Subject: Re: [boost] is review system in place is extremely slow? (was Re: [rfc] rcpp)
From: Simonson, Lucanus J (lucanus.j.simonson_at_[hidden])
Date: 2010-02-23 13:06:36
> ----- Original Message -----
> From: "Mathias Gaunard" <mathias.gaunard_at_[hidden]>
> To: <boost_at_[hidden]>
> Sent: Tuesday, February 23, 2010 12:47 PM
> Subject: Re: [boost] [rfc] rcpp
>> Ivan Sorokin wrote:
>>> 3 When will Boost.Move become a part of boost?
>> When it gets reviewed.
>> It could be said, however, that the review system in place is
>> extremely slow and that it's going to take years (literally).
> Why do you think the review system in place is extremely slow?
He must be comparing it to something else that is faster, like getting new features into the linux kernel...oops, that's slow too, hmmm. I think if people used the pace of the C++ standardization system as a baseline for comparison they would find that boost is extremely fast paced and exciting.
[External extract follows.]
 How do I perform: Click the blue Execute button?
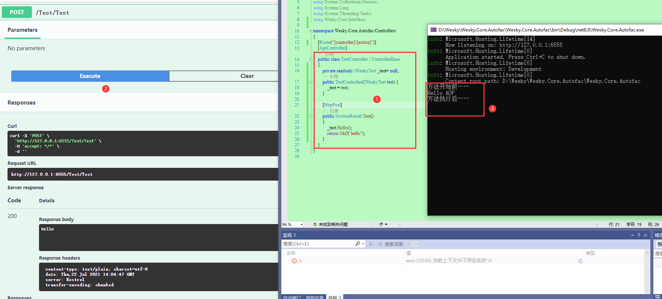[x=90, y=76]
People who propose a library to boost should frankly expect determining interest, iterative revision, review, acceptance and release of a library to take years (literally). Perhaps we should put a warning to that effect in the description of the process on the web site so that it doesn't come as a surprise every time. I didn't mind because it took nine months (literally) just to get permission from my employer to open source my code. By comparision the boost review process was quite reasonable. Actually there are some steps to the open source permission process I went through that might be reasonably added to the boost review process, like running protexIp on libraries under review to make sure that they aren't infringing anyone's copyright, which could expose users of boost libraries to liability.
There are benefits to a slower paced review and acceptance process. If a library author shows the perseverance to get through the review process and get their library into a boost release they have usually demonstrated the dedication required to maintain the library for at least several years to come. We already have several libraries abandoned after acceptance but before release sitting in limbo. If anyone could come along, propose a worthy library and get it accepted in a few weeks then how many unmaintained libraries would we have in boost after only a couple years? Is that what we want? Steven Watanabe can only maintain a hundred or so orphaned boost libraries before his youthful energy will be exhausted and then what will we do? We need more than libraries in boost, we need active community members too.
The cup is half full. If you want to drink from the top half you have to make sure the bottom half stays full.